Mustard expressed that Part 2-4 is very much about requirements for system integrators and maintenance providers. “It provides a comprehensive list of requirements that an asset owner would want from a vendor, system integrator or maintenance provider. They’re dealing with multiple organizations, which, without the standard, have their own set of requirements that are similar but not identical. If they all use the same standard, it makes their life a lot easier in terms of responding to the requirements,” he said.

Consider BP, for example, Mustard continued. When they have contracts for work in system integration or maintenance, they develop their own set of requirements that are BP-specific. If you go to Shell, they have their own. They build requirements based on what they have done in the past. They may not necessarily incorporate all the requirements that ISA/IEC 62443 has. “When you have a project, there’s a lot of requirements about basic cyber hygiene you need to do, and those get overlooked sometimes in contracts,” he said.

“If you use ISA/IEC 62443-2-4 as the basis, you have everything covered so you’re not going to forget anything. My recommendation is for asset owners to adopt Part 2-4, and also for the system integrators and maintenance providers to read and understand it and be prepared to respond when asset owners put out a request for services in line with that standard,” Mustard explained.

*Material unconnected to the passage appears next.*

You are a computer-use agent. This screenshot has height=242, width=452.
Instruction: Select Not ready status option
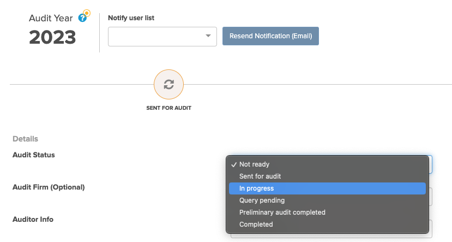point(327,164)
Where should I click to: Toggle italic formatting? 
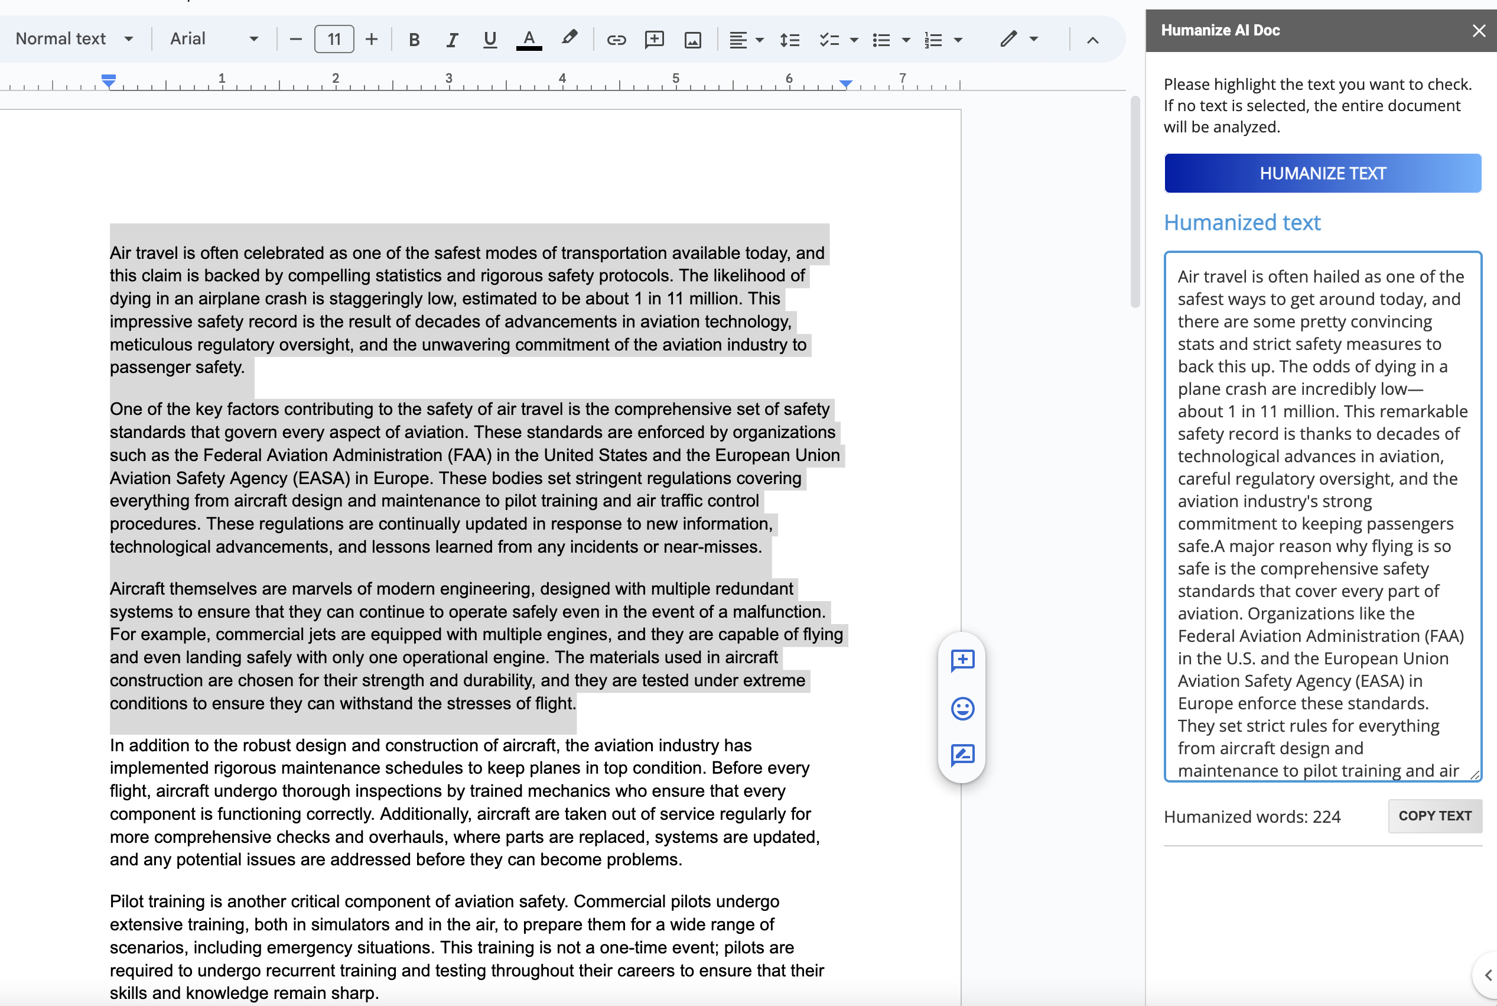click(x=451, y=40)
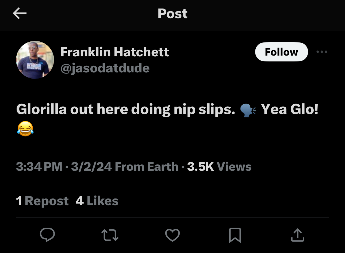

“The integrator delivers solutions that are meeting those requirements,” explained Burrell. “But ultimately, it’s up to the business who owns these systems to make sure the integrators are delivering systems that meet the requirements to the specified level while testing and validating that the services and the maintenance contracts have been done to meet the requirements and manage that risk across the business.”

“The integrators must deliver solutions to meet the requirements, to make sure that the technology can be implemented securely, or the components are certified and meeting those objectives,” Burrell continued. “But as an asset owner, you have to put that technology into your organization in the right way, make sure it’s meeting your need, and ensure the risk is being managed so that these systems are operating correctly while keeping yourselves safe and production working.”
 

Final thoughts

Training people on ISA/IEC 62443 is an ongoing task. “We find that there’s a shortage of talented people in this space,” said Andre Ristaino, managing director at ISA. “We’ve been funding the development of training classes. For product suppliers, there’s a class called ‘IC47.’ It covers the standards associated with product development. It’s a three- or four-day class, and it also has modules that address requirements for product assessors. We saw that there was a gap with the product assessors at our certification bodies. We’re trying to fill that void as well, and we expect to do additional training in the future.”

“The ISA/IEC 62443 series of standards is out there and information about what needs to be done by asset owners, system integrators and product suppliers is all in there,” said Mustard. “I think people need to follow it. I think product suppliers and system integrators need to do it regardless of whether asset owners ask them to do it because it’s the right thing to do. I think asset owners need to understand the totality of what they need to do, and it’s in there. Certification programs will help provide the verification that it’s being done.”

“Things have improved a lot,” continued Mustard. “A few years ago, we would be talking about 62443 and half the audience wouldn’t have known what it was. It’s encouraging to see so many people who already understand it, and where people are actually applying it and doing real practical things with it. I’m encouraged by that, but we still have a long way to go.”